Voraussetzung für die Leistung ist, dass die Pflegekasse die Pflegebedürftigkeit feststellt und eine Einstufung in eine Pflegestufe vorgenommen hat. Außerdem muss der Medizinische Dienst der Krankenversicherung (MDK) die Auswirkungen von Krankheit und Behinderung auf die Aktivitäten des täglichen Lebens feststellen, die zu einer Einschränkung der Alltagskompetenz führen. Ist ein Leistungsanspruch festgestellt, stellt die Pflegekasse jährlich bis zu 2.400 Euro für zusätzliche Betreuungsleistungen zur Verfügung.
Der Betrag ist zweckgebunden und darf nur für qualitätsgesicherte Betreuungsleistungen eingesetzt werden, wie zum Beispiel:
• Tages- und Nachtpflege • Kurzzeitpflege • zugelassene Pflegedienste mit besonderen Angeboten der Anleitung und Betreuung • niedrigschwellige Betreuungsangebote
Wichtig ist in jedem Fall, sich vor Inanspruchnahme der Leistung bei dem Anbieter oder bei der Pflegekasse zu erkundigen, ob es sich um ein anerkanntes Betreuungsangebot handelt. Die Angebote sollen auch dazu beitragen, pflegende Angehörige zu entlasten, die Menschen mit geistigen oder psychischen Behinderungen oder mit demenzbedingten Fähigkeitsstörungen pflegen.
Niedrigschwellige Betreuungsangebote sind Angebote, bei denen qualifizierte ehrenamtliche Helferinnen und Helfer unter pflegefachlicher Anleitung die Betreuung in Gruppen oder zu Hause übernehmen, pflegende Angehörige entlasten und beratend unterstützen. Hierzu zählen Betreuungsgruppen für Personen mit demenziellen Erkrankungen, Helfer- und Helferinnenkreise zur stundenweise Entlastung pflegender Angehöriger, Tagesbetreuung in Kleingruppen oder Einzelbetreuung.
Aktuelle Hinweise zu niedrigschwelligen Angeboten erteilen die Pflegestützpunkte in Ihrer Nähe.
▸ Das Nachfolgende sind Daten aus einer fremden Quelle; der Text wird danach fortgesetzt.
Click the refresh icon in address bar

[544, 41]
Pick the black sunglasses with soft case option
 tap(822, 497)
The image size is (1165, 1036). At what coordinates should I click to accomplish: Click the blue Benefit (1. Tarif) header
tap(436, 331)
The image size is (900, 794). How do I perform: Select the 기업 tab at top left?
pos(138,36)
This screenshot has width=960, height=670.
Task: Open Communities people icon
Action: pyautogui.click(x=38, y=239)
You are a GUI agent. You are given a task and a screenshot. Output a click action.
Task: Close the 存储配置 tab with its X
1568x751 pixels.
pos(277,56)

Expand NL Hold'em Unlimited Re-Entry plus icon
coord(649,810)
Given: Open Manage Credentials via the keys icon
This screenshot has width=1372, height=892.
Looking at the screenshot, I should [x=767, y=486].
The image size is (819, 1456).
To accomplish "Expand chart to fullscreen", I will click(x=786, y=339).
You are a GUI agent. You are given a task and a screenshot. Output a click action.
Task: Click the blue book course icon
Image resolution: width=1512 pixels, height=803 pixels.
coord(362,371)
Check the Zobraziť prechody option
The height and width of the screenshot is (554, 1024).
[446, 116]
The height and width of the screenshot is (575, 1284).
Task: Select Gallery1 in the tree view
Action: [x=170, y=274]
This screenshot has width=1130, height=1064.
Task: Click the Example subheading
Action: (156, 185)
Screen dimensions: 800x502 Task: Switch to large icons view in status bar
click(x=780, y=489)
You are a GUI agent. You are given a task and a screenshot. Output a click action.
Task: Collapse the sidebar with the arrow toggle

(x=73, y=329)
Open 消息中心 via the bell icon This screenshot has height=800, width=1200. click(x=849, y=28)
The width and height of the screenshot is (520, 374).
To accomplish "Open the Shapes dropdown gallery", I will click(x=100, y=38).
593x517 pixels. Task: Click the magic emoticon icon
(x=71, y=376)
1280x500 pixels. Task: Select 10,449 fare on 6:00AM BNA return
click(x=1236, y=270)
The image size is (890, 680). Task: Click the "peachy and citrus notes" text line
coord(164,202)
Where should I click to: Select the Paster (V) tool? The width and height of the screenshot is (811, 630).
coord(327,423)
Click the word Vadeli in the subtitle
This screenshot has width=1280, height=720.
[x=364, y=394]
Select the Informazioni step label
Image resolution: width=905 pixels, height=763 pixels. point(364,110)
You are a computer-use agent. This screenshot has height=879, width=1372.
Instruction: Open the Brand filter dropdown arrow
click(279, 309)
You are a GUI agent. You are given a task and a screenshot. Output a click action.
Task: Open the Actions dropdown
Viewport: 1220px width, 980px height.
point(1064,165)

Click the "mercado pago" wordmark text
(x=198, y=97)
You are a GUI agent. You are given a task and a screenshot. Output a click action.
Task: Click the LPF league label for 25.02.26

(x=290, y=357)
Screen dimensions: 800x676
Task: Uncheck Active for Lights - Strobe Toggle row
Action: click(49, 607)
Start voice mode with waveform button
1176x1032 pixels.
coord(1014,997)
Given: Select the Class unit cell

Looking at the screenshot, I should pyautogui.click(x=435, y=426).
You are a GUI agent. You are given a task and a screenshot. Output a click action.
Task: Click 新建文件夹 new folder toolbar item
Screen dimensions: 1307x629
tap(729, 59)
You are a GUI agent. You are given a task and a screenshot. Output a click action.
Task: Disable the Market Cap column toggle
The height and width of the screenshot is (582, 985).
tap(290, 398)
Wer einen pflegebedürftigen Menschen versorgt hat die Möglichkeit, an einem kostenfreien Schulungskurs teilzunehmen. Da Menschen, die auf Pflege angewiesen sind, oft nicht alleine gelassen werden können, werden solche Kurse auch zu Hause angeboten. Durchgeführt werden sie in der Regel von Pflegefachkräften der ortsansässigen Pflegedienste und Sozialstationen.
Fragen Sie bei Bedarf bei den Pflegestützpunkten nach Anbietern von Pflegekursen. Auskünfte erteilt auch die Alzheimer Gesellschaft Rheinland-Pfalz, sowie Ihre Pflegekasse. Die Kosten für die Pflegekurse werden von der zuständigen Pflegekasse getragen.